TEXT TO READ:
____

For the given workload, the following values for optimal performance with respect to the given objective can be recommended:

Node type Objective
time → min charge → min time × charge → min
gen1 nodes=4:ppn=3:gen1 nodes=1:ppn=4:gen1 nodes=3:ppn=4:gen1
run=35
tmax=503.05
charge=4.47
run=01
tmax=1138.83
charge=2.53
run=33
tmax=544.74
charge=3.63
gen2 nodes=4:ppn=4:gen2 nodes=1:ppn=8:gen2 nodes=2:ppn=8:gen2
run=54
tmax=237.59
charge=2.11
run=22
tmax=472.16
charge=1.05
run=52
tmax=329.10
charge=1.46

The last column is an empirically formulated objective to minimize both time and charge. Compared to the minimum-charge runs (Objective columns 2, runs 01 and 22, respectively), adding nodes will reduce the runtime and only slighty increase the charge. The fastest runs (first Objective column) use the same number of cores for calculation, but since the number of nodes is higher, so is charge_cores, and thus the job charge is also higher.

____

RAW DATA:
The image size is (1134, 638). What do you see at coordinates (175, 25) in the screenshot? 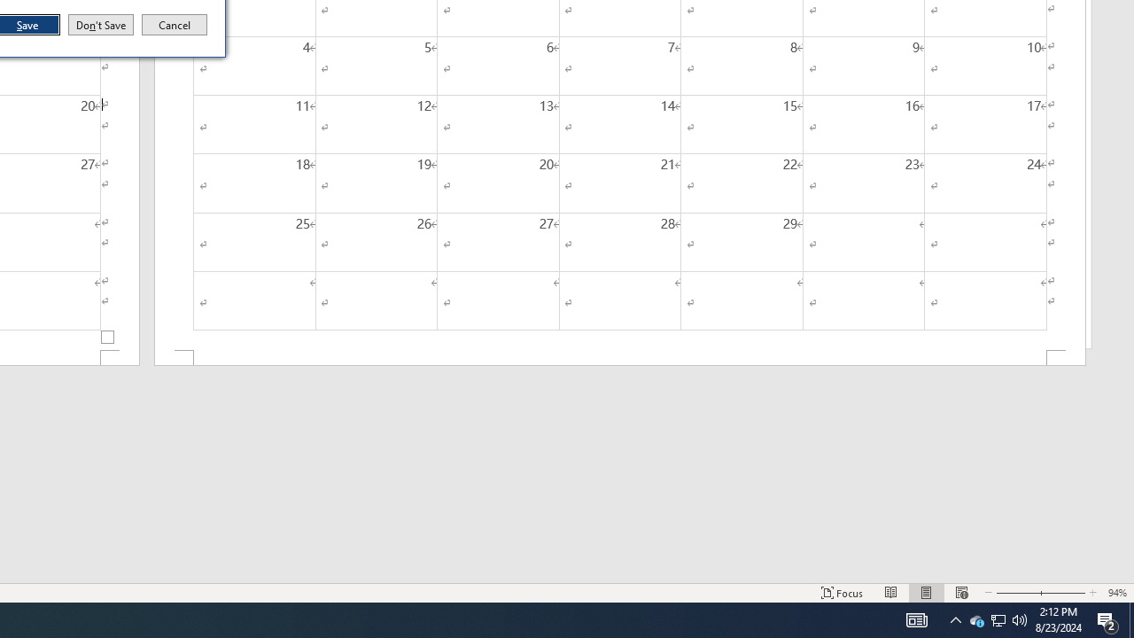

____

GIVEN TASK 1:
Copy the text on node recommendations word for word, from "The last column" to "is also higher.".
GIVEN TASK 2:
According to the text on node recommendations, is each of these statements correct? Answer yes or no, and quote the words from the text that decide it.
(a) The last column is an empirically formulated objective to minimize both time and charge.
(b) Adding nodes to the minimum-charge runs increases the runtime.
(c) In the fastest runs, the higher number of nodes makes the job charge higher.
GIVEN TASK 3:
Which run numbers appear in the table of the text on node recommendations?
The material above comes from a separate source.

TASK OUTPUT 1:
The last column is an empirically formulated objective to minimize both time and charge. Compared to the minimum-charge runs (Objective columns 2, runs 01 and 22, respectively), adding nodes will reduce the runtime and only slighty increase the charge. The fastest runs (first Objective column) use the same number of cores for calculation, but since the number of nodes is higher, so is charge_cores, and thus the job charge is also higher.

TASK OUTPUT 2:
(a) Yes: "The last column is an empirically formulated objective to minimize both time and charge."
(b) No: "adding nodes will reduce the runtime"
(c) Yes: "since the number of nodes is higher, so is charge_cores, and thus the job charge is also higher."

TASK OUTPUT 3:
35, 01, 33, 54, 22, 52